Chrysler became the last of the three major American carmakers to sign a new labor contract with the United Auto Workers yesterday, capping off a season of speculation, negotiations, and financial wrangling.
The deal, which covers roughly 26,000 employees, passed yesterday with 55.75 percent of Chrysler’s UAW-represented workforce voting in favor of the contract.
The main provision of the Chrysler contract is a $3500 signing bonus for workers, which will be paid out in two parts: $1750 up front, and $1750 if Chrysler’s debt ratio is under 5 to 1 for five consecutive quarters.
That’s less than the $5000 Ford will shill out to its UAW employees or the $6000 on its way to GM workers, and for a reason: even with recent successes Chrysler is less financially successful than its competitors. It is looking to make between $200 and $500 million this year in net income, which would make 2011 its first profitable year for the automaker since 2005. Even so, that’s well behind the $1.6 billion Ford made in the third quarter of this year alone.

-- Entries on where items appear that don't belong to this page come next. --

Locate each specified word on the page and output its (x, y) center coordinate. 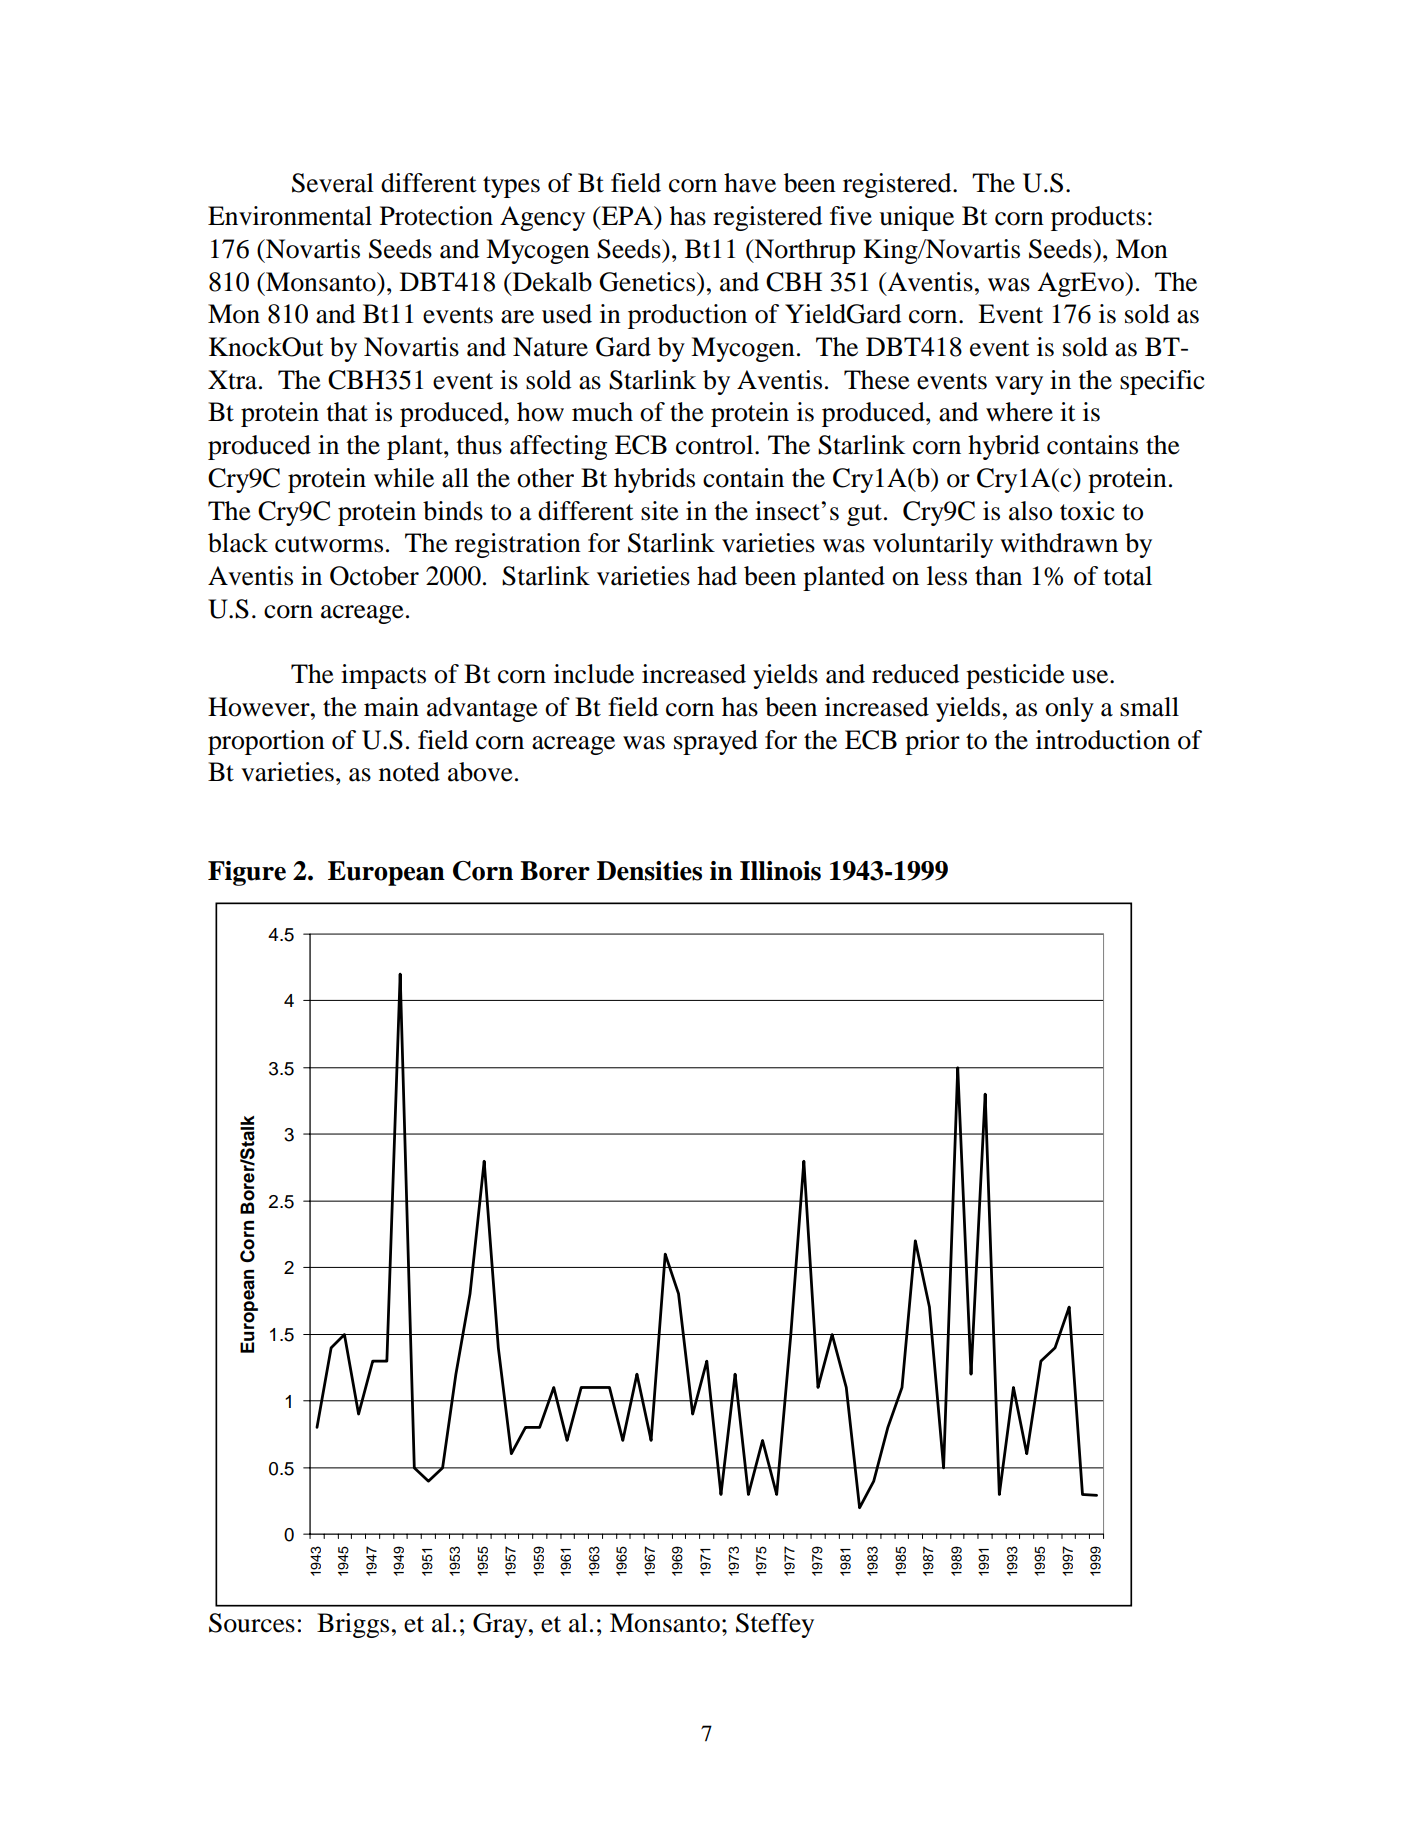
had (717, 576)
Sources (252, 1623)
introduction (1103, 740)
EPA (627, 217)
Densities (649, 871)
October (374, 576)
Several (333, 183)
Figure (247, 873)
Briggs (353, 1625)
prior (932, 742)
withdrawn (1059, 543)
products (1098, 218)
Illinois (780, 871)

The contract vote did expose a bit of a rift between the company’s skilled trades workers and production workforce. 68.8 percent of Chrysler’s assembly employees voted in favor of the new contract, but nearly 55.59 percent of skilled trades workers were opposed to its ratification. While the skilled trades workers, who represent a minority of the overall workforce, have the ability to slow or stop the vote, the UAW says its management declared the deal ratified after finding the no votes stemmed from reasons “predominantly economic and not unique to skilled trades members.”